1. outubro de 2018 foi o pior mês para a bolsa norte-americana
desde a grande crise de 2009. Sem querer apostar em profecias pessimistas, é
inquestionável que o período de crescimento global a que a Europa vem
assistindo nos últimos quatro anos está a terminar. Para roubar a alegoria ao
primeiro-ministro: as vacas gordas vão descer à terra. O problema está em
perguntarmo-nos quem terá o capital político para dizê-lo e, sobretudo, para
governar dizendo-o. Num novo período de contenção orçamental, os
eleitores lembrar-se-ão, com certeza, daquilo que a ‘gerigonça’ lhes prometeu
em 2015: «um país sem austeridade».
Quando o contexto econômico
deixar de ser tão sorridente, a esquerda, agora no poder, já não poderá vender
esse sonho. Mas isso não significa que os eleitores não o quererão comprar. O
que me preocupa é quem venderá esse «país sem austeridade» quando a devolução
de rendimentos sair das prioridades do governo. Na oposição, PSD e CDS estão
limitados pela sua matriz não populista e pela sua governação mais recente, que
os impossibilita de crescer à conta do tal «país sem austeridade».
À esquerda, o Bloco de
Esquerda e o PCP estão condicionados pelos seus últimos quatro anos de
tolerância a cativações e metas de Bruxelas.
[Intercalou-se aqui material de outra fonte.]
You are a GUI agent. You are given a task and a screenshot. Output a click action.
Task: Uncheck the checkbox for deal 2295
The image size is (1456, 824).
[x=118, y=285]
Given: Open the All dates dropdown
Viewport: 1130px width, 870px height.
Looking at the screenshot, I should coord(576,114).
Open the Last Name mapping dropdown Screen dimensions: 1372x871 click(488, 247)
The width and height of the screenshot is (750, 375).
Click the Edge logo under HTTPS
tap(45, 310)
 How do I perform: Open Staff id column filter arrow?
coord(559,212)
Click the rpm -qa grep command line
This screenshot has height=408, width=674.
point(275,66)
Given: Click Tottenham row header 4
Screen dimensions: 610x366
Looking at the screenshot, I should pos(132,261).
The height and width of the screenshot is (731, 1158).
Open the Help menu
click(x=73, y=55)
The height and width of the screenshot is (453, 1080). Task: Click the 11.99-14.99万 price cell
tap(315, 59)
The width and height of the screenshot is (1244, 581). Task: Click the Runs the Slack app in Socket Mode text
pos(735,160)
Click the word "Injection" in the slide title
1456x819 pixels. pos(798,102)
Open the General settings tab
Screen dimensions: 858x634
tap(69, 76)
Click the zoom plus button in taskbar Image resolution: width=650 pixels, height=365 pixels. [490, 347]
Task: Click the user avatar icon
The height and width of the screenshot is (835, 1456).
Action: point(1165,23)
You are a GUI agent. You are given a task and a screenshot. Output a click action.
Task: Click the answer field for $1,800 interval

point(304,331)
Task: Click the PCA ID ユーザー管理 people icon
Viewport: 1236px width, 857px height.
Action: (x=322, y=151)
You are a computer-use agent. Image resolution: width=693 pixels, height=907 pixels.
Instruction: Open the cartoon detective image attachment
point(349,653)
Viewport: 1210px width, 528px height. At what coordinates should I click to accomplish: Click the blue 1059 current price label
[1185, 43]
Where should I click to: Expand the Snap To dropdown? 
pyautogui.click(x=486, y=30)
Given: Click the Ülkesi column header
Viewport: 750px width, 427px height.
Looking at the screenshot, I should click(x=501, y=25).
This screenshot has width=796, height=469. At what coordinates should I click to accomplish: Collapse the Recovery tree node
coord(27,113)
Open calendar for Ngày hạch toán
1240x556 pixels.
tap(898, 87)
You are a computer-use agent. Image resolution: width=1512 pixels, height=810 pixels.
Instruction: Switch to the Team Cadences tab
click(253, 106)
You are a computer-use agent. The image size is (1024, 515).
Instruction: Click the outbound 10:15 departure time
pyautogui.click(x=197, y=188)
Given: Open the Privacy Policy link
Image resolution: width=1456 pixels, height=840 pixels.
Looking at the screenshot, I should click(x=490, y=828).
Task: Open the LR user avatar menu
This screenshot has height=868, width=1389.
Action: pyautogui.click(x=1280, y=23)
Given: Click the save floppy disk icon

No executivo, o Partido Socialista
poderá insistir que aplicará esse tipo de medidas como algo «temporário» e com
«menos dor» ou vontade do que a direita faria, mas isso também não chegará. As
pessoas quererão aquilo que a ‘gerigonça’ lhes vendeu como possível em 2015 – o
país sem austeridade – e as pessoas votarão em quem que lhes prometer isso.
Mais do que qualquer árvore genealógica,
esse é o maior risco que a atual solução de governo deixa como legado. Ao
utilizar uma mentira para legitimar a sua existência – «o fim da austeridade»
–, a ‘geringonça’ subtraiu a verdade do nosso espaço público. E não me venham
dizer que é exagero. Em três anos de governação, Costa teve mais greves, mais
cativações e mais impostos do que Passos em quatro anos de assumido rigor
financeiro. A precariedade laboral não mexeu um milímetro.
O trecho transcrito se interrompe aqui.